I am willing Norman Thayer to die.
Can I get you a coffee? How ya doing? Ethel Thayer (Carol Parkinson) will ask you. She is pleasant and likable. Might be my last, jokes back Norman Thayer (Geoff Longbottom). Norman is Ethel’s blithe and jovial counterpart. Cheery, affable, cordial and nice: On Golden Pond is all these things. Riveting, heart- pounding, and jaw- dropping it is not. Ernest Thompson wouldn’t want to frighten you!

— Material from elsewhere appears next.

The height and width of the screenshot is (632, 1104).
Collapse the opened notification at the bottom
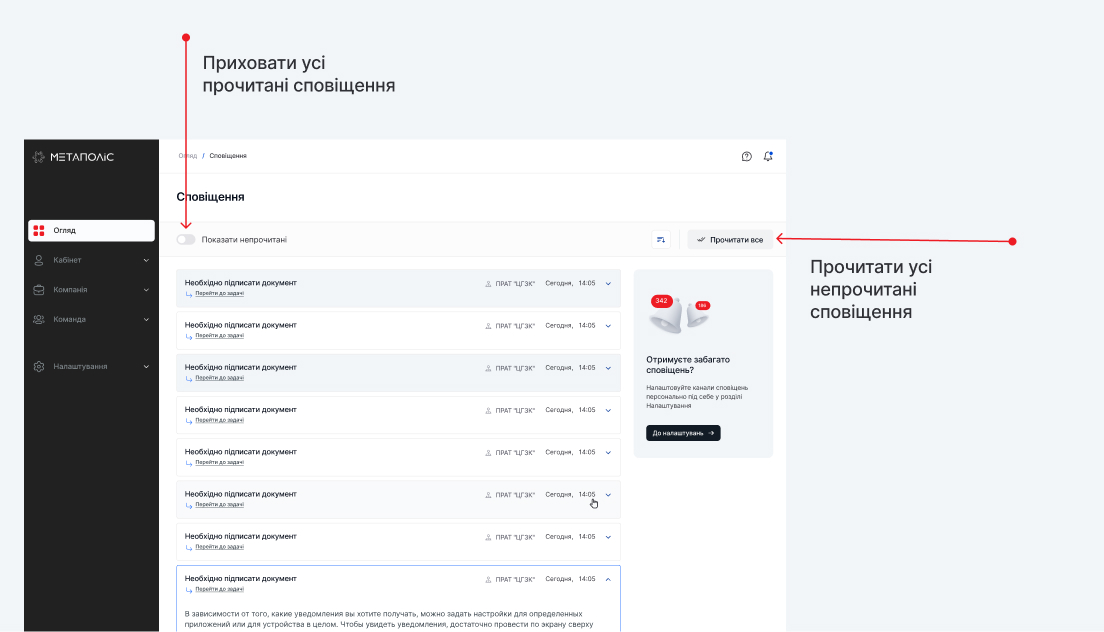pos(608,579)
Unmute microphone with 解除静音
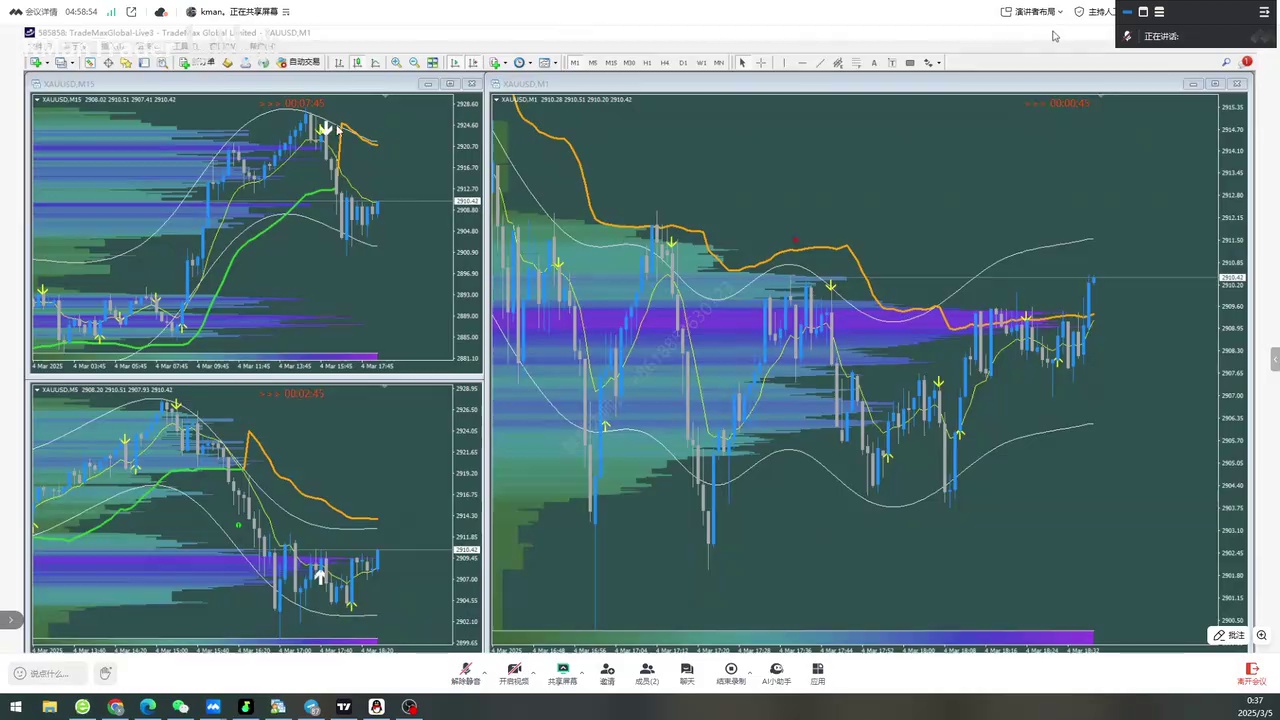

Thompson has centred his play on one of life’s paragons, a serene evening with the family. The play is set in the Thayer’s summer home built on the banks of ‘Golden Pond’, with a perfect view of the lake. Ethel and Norman’s house is well stocked with fishing rods, Monopoly, The Swiss Family Robinson, and the Thayer family themselves. To complete the picture the retired couple are joined by their grown-up daughter, Chelsea and some mild family drama. Life offers few pleasures that are both as satisfying and sweet as a night in with the family.

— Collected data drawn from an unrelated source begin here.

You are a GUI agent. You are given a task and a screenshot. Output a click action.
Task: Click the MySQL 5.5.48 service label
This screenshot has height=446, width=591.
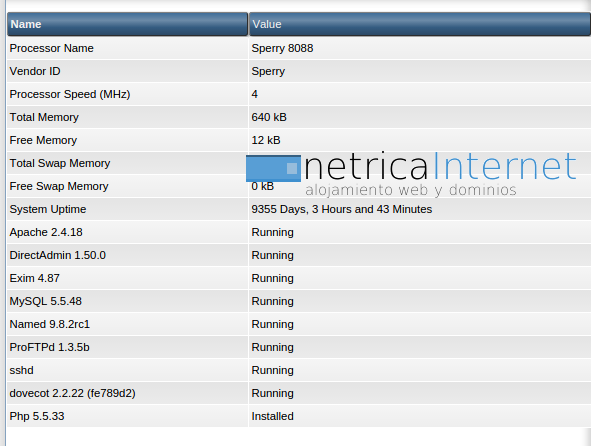tap(45, 301)
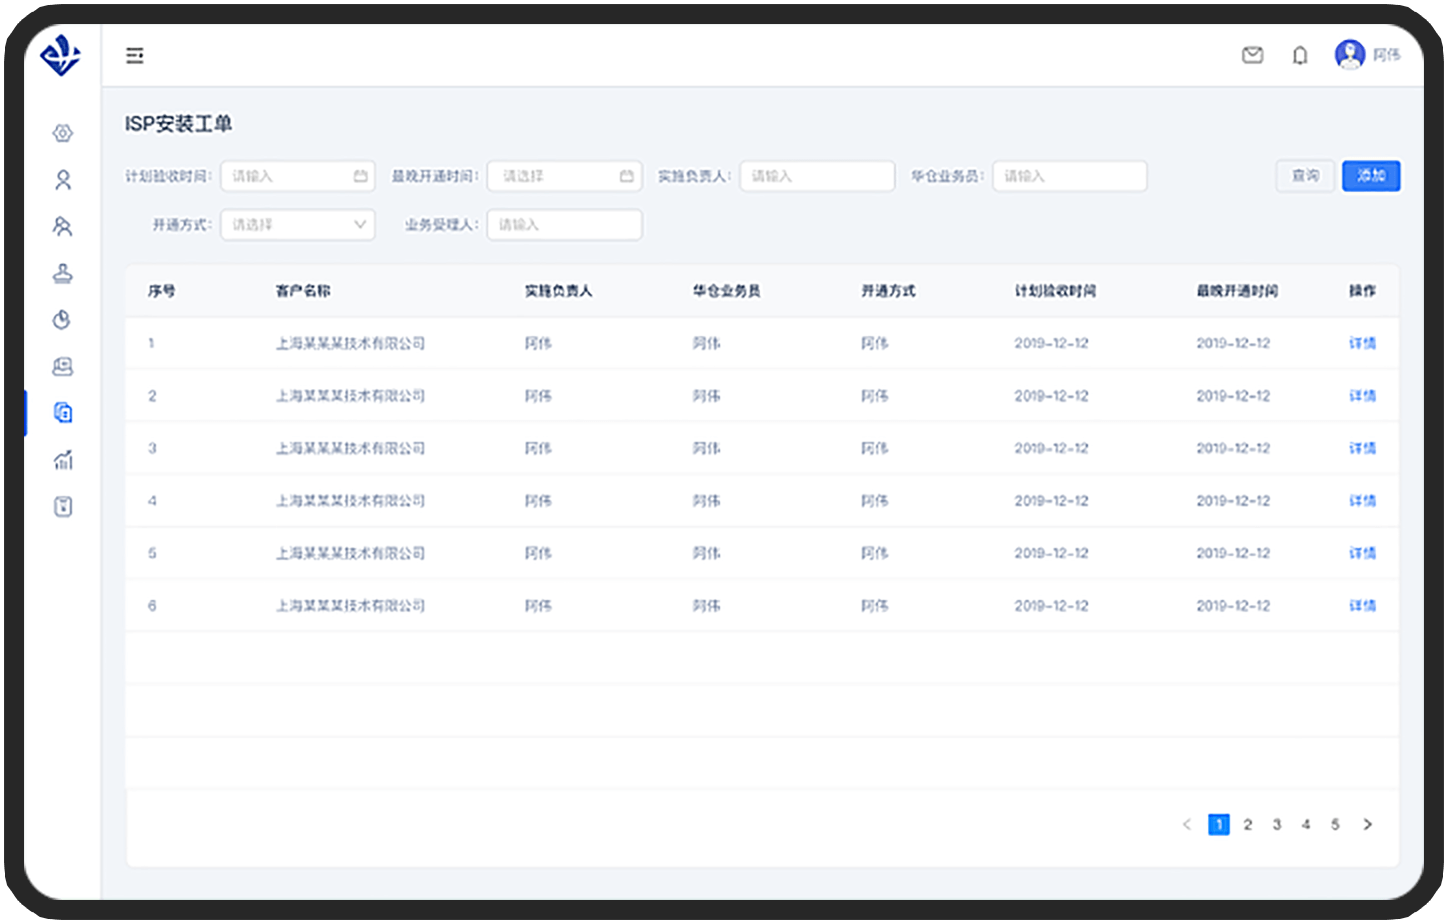The width and height of the screenshot is (1448, 924).
Task: Click the 实施负责人 input field
Action: (817, 176)
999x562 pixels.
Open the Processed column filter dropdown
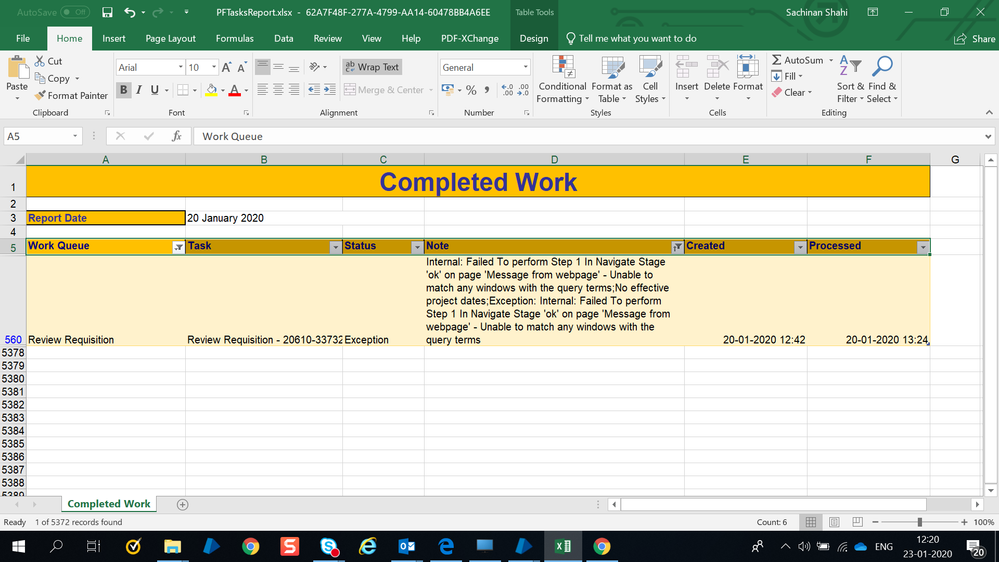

Thompson’s script recreates this scene frame by frame, cup of tea by cup of coffee and bad joke by retort. So vividly does Thompson’s script capture the family gathering that the same effect could be achieved by staying in! On Golden Pond is strikingly true to form. Who wouldn’t want to see their tranquil family holiday reproduced, in perfect detail, on stage?
Even if a nice night in with Ethel and Norman doesn’t entice you to leave your furry slippers and Twinings tea, The Lace Market Theatre is still worth a visit (although perhaps not in February). I would certainly recommend a visit when the days are longer and a chilly bus journey doesn’t stand between you and your theatre seat. As an independent theatre, run by ‘enthusiastic and committed’ volunteers, the theatre is certified to play what it feels is of interest to the public, and not what is of interest to elitist intellectuals. This results in a mixed bag of pebbles and rough diamonds. Although On Golden Pond was a questionable script, it showcased local amateur talent. Parkinson and Longbottom tempered this ‘pleasant’ play with a witty rapport and lively chemistry. Parkinson in particular carried a strong stage presence. In addition this production featured the debut of 12-year-old Alec Boaden (as Billy Ray), providing an opportunity for up-and-coming talent.
Adorable theatre, but On Golden Pond was poor competition for Terry Pratchett and my hot water bottle.